Trump also has repeatedly attacked the Common Core educational standards, a favorite bogeyman of the far right, many of whose denizens think they are actually part of a plot to turn American children into mindless “global citizens.”
And, rejecting the conclusions of a consensus of scientists, he sneers at the very idea of global warming. During a cold spell in 2014, for instance, he tweeted: “This very expensive GLOBAL WARMING bullshit has got to stop. Our planet is freezing, record low temps, and our GW scientists are stuck in ice.”
In this issue, we take a look at 10 major conspiracy theories that originated on the radical right but have made their way into the American political mainstream. These baseless theories are today being pushed not merely by hyperventilating conspiracists like the radio host Alex Jones. They are being enabled by shocking numbers of politicians and others in the public square — people like Donald Trump.

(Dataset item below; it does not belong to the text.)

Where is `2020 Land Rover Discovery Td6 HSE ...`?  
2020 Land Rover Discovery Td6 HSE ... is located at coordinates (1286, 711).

The problem with conspiracy theories is that they substitute ignorance and suspicion for knowledge and reason, making it vastly more difficult for us to solve the very serious problems that face us. If we really believe that global warming is a hoax, the chances of solving the problem are slim indeed. If we think Mexico has secret invasion plans, fixing our immigration system may be impossible.
In the end, Donald Trump may be sidelined and leave the political arena he has dominated for most of this summer. But the anger he has tapped into is likely to shape the American body politic for years to come.